You can get the price of every crap pink sheet stock on a Bloomberg terminal. It's not an endorsement of an investment.

Re:No big deal (1)

Richy_T (111409) | about 7 months ago | (#46881361)

It's not an endorsement but it is a recognition. Which is exactly what Bitcoin needs to increase adoption.

Still not sane (1)

sjbe (173966) | about 7 months ago | (#46882053)

It's not an endorsement but it is a recognition. Which is exactly what Bitcoin needs to increase adoption.

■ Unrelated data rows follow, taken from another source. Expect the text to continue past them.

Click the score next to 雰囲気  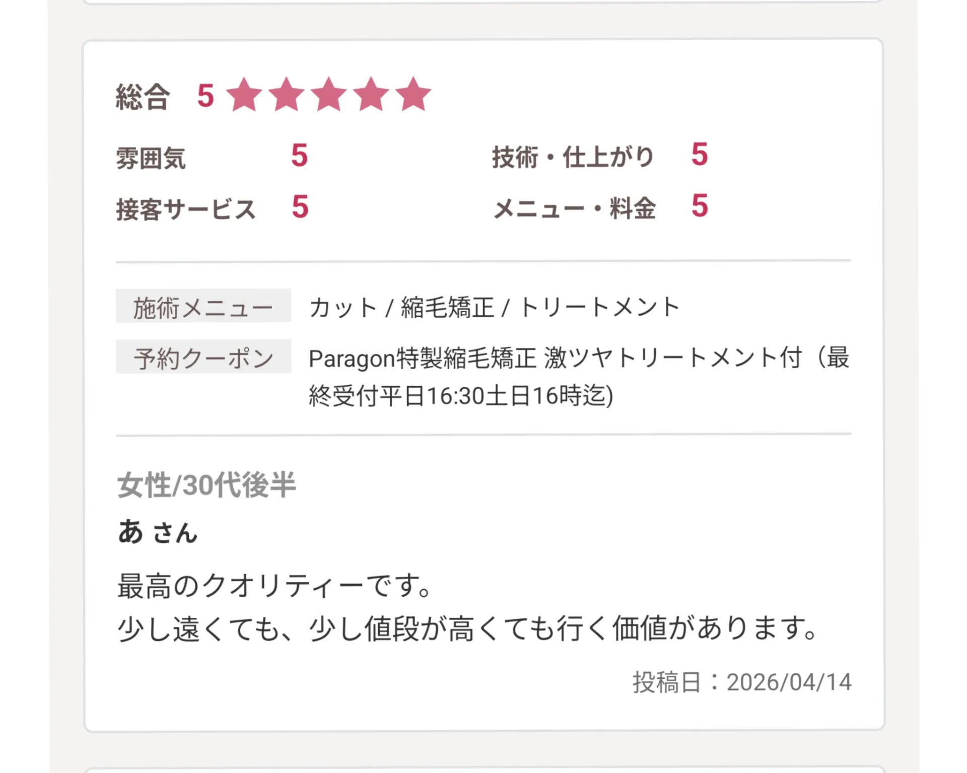[299, 155]
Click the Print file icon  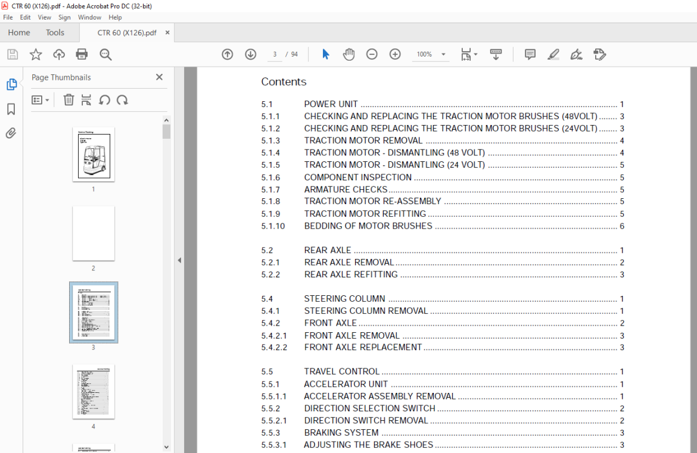tap(82, 55)
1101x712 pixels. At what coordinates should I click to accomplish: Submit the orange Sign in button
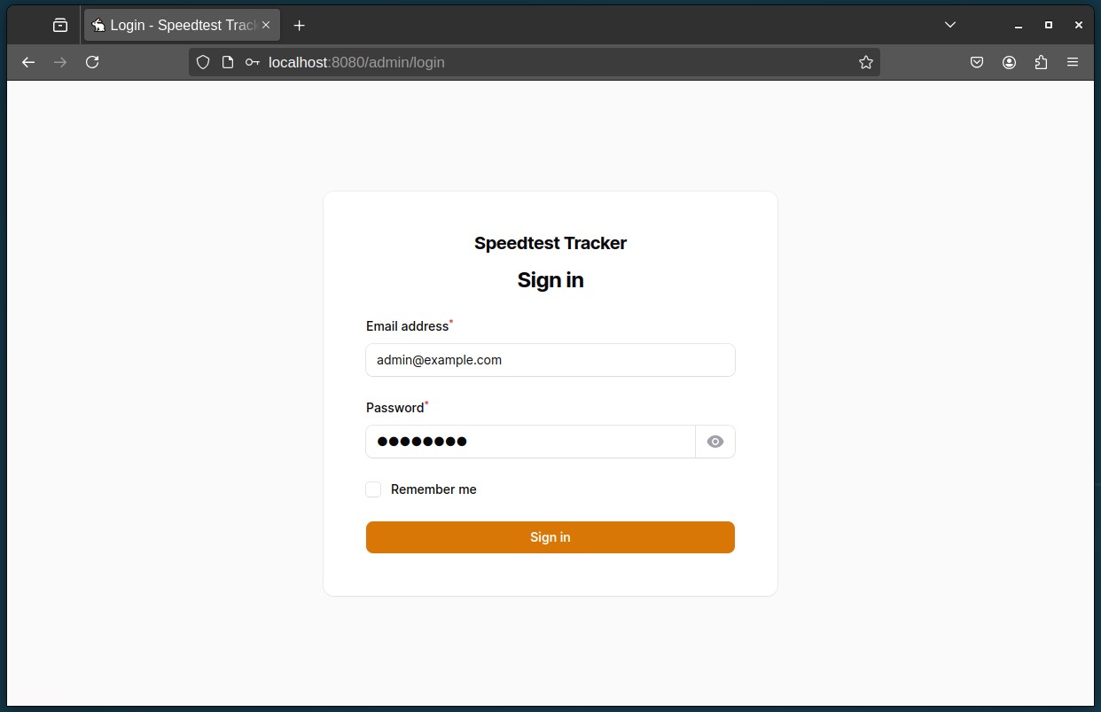pos(551,537)
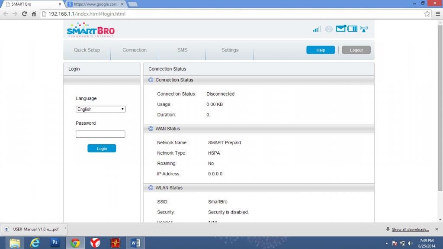443x249 pixels.
Task: Click the globe internet status icon
Action: [329, 29]
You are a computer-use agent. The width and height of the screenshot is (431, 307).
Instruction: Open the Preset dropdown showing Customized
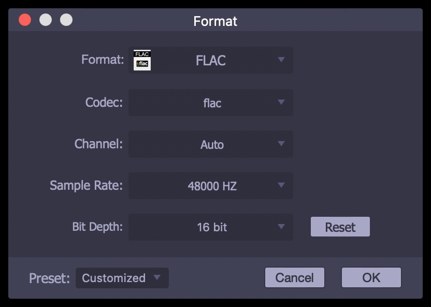click(122, 278)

They "recognize" penny stocks too but that doesn't make them a sane place to put your money.

Re:Still not sane (1)

Richy_T (111409) | about 7 months ago | (#46882519)

What's your point?

Re:No big deal (1)

UnknownSoldier (67820) | about 7 months ago | (#46882095)

Exactly.

Bloomberg "legitimizes" BitCoin is the take away here.

That is how all currencies start. An obscure commodity used by the minority. Momentum (popularity) builds until it is used by the Majority.

Having worked on the terminal codebase... (1)

key45 (706152) | about 7 months ago | (#46882057)

I can only imagine how many FORTRAN shared memory fields were abused to make this happen.

Just what we needed (1)

GameboyRMH (1153867) | about 7 months ago | (#46882399)

A way for fatcat bankers to put all the world's money into deflationary virtual tokens.

Actually this could be fun to watch...lulz ho!